C’è anche un italiano
C’è anche un italiano tra i beneficiari del perdono presidenziale: si tratta di Tommaso Buti. «Il presidente Trump ha concesso la grazia totale a Tommaso Buti. Buti è un cittadino italiano e un imprenditore rispettato», si legge nella nota, in cui si sottolinea che «non è stato condannato negli Stati Uniti». Più di 20 anni fa venne accusato di frode finanziaria. Imprenditore nel campo degli orologi di lusso, nel 1995 fondò, con le socie Claudia Schiffer e Naomi Campbell, la catena dei Fashion Cafè. Da New York il modello si estese a città come New Orleans, Londra, Manila, Mexico City e Barcellona. In seguito al fallimento della catena e al mancato pagamento dei creditori Buti fu arrestato in Italia a fine 2000 su richiesta della magistratura di New York. Le accuse erano di riciclaggio e truffa aggravata. Buti non è mai stato estradato negli Stati Uniti.

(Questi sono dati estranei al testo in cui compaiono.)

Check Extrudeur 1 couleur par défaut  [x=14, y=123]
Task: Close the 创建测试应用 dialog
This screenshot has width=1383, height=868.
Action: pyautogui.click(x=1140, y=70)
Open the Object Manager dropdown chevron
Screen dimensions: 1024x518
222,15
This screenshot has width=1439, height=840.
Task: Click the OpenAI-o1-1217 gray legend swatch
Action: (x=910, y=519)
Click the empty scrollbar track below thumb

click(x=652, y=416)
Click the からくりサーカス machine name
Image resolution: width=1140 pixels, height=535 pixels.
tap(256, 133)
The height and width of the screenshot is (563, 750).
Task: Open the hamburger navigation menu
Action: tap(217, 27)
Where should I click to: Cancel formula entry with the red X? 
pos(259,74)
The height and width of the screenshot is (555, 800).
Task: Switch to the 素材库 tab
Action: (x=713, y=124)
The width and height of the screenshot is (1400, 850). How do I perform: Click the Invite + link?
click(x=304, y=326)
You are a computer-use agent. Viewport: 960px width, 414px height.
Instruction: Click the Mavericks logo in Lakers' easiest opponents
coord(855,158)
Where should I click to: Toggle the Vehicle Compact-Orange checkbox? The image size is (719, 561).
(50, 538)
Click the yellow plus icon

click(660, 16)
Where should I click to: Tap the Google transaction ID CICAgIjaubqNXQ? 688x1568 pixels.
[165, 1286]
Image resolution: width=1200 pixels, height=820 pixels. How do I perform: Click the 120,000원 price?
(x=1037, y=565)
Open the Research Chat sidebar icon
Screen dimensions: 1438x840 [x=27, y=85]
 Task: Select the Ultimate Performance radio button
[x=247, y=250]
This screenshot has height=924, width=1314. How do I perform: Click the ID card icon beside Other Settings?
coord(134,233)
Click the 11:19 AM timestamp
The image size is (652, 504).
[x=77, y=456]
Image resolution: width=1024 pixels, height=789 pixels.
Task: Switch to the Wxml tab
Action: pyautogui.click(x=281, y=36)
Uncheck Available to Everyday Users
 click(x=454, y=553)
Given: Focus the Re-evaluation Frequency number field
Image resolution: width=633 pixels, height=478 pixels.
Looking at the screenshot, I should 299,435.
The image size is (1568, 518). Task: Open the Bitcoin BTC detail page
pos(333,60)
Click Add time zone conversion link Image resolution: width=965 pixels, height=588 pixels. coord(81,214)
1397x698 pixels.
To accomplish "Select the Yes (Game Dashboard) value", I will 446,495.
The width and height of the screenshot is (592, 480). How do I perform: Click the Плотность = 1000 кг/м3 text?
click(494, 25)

Clemenza anche per due rapper afroamericani
Tra i graziati da Trump figurano anche i rapper afroamericani Lil Wayne Donald e Kodak Black. L’anno scorso Wayne (vero nome è Dwayne Carter), si era dichiarato colpevole per l’accusa di possesso illegale di armi da fuoco. Su Kodak Black (al secolo Bill Kapri), gravava una condanna per aver dichiarato il falso durante l’acquisto di armi da fuoco. Carter – che rischiava fino a dieci anni – ha ricevuto la grazia, a Kapri è stata commutata la pena. Il legale dei due, Bradford Cohen, ha confermato la notizia «Il presidente Trump e la sua amministrazione hanno sempre supportato la comunità afroamericana», dice. «La grazia è un esempio perfetto di come il governo ha dato seguito ai suoi impegni». Alla faccia del «cattivo presidente razzista».
Gli altri graziati da Trump
Perdono anche per Levandowski. L’ex ingegnere di Alphabet si impossessò dei segreti industriali dell’auto elettrica di Google quando nel 2016 fondò la startup Otto, poi passata sotto Uber. Venne condannato a 18 anni di reclusione. Con la grazia Levandowski potrà «mettere il suo talento al servizio della comunità».
E’ stato graziato anche il consigliere del tycoon Kenneth Kurson, arrestato per cyberstalking ai danni dell’ex moglie. Gli fa compagnia Elliot Brody, dirigente finanziario della campagna elettorale repubblicana, condannato per aver aggirato le norme sui lobbisti. Numerose sono poi le commutazioni di lunghe pene detentive per reati non violenti legati agli stupefacenti.
Nulla di fatto per Assange, Snowden e Giuliani
Nessun provvedimento di clemenza, invece, per il fondatore di Wikileaks Julian Assange e la talpa dell’Nsa Edward Snowden, nonostante i numerosi appelli lanciati nei giorni scorsi. Le voci sul possibile perdono per i due si erano insistentemente rincorse nelle ultime settimane. Tra i grandi assenti dalla lista dei graziati figurano Trump stesso e il suo avvocato ed ex sindaco di New York Rudolph Giuliani.
Anche gli irregolari venezuelani graziati da Trump
Il «cattivo» Trump, ha inoltre stabilito la sospensione per 18 mesi alle espulsioni di venezuelani attualmente irregolari sul territorio americano, in fuga dalla «crisi umanitaria» di cui è «responsabile il regime di Maduro». Ciò è stato possibile ricorrendo al programma Ded (Deferred Enforced Departure) con il quale è possibile ottenere permessi speciali di lavoro in Usa. Una misura che secondo i media americani potrebbe interessare circa 200.000 venezuelani negli Usa.
Il provvedimento non riguarderà i venezuelani che hanno deciso volontariamente di tornare nel loro Paese, chi non risiede in modo continuativo negli Usa e i condannati per reati gravi. Escluse anche quelle persone la cui «presenza negli Usa» viene considerata non nell’interesse degli Stati Uniti o rappresenta un pericolo per la sicurezza pubblica» o si ritiene possa avere «gravi conseguenze negative» nell’ambito della politica estera. Trump motiva la sua mossa con il «peggioramento delle condizioni all’interno del Venezuela, che rappresenta una minaccia costante alla sicurezza nazionale per la sicurezza e il benessere del popolo americano».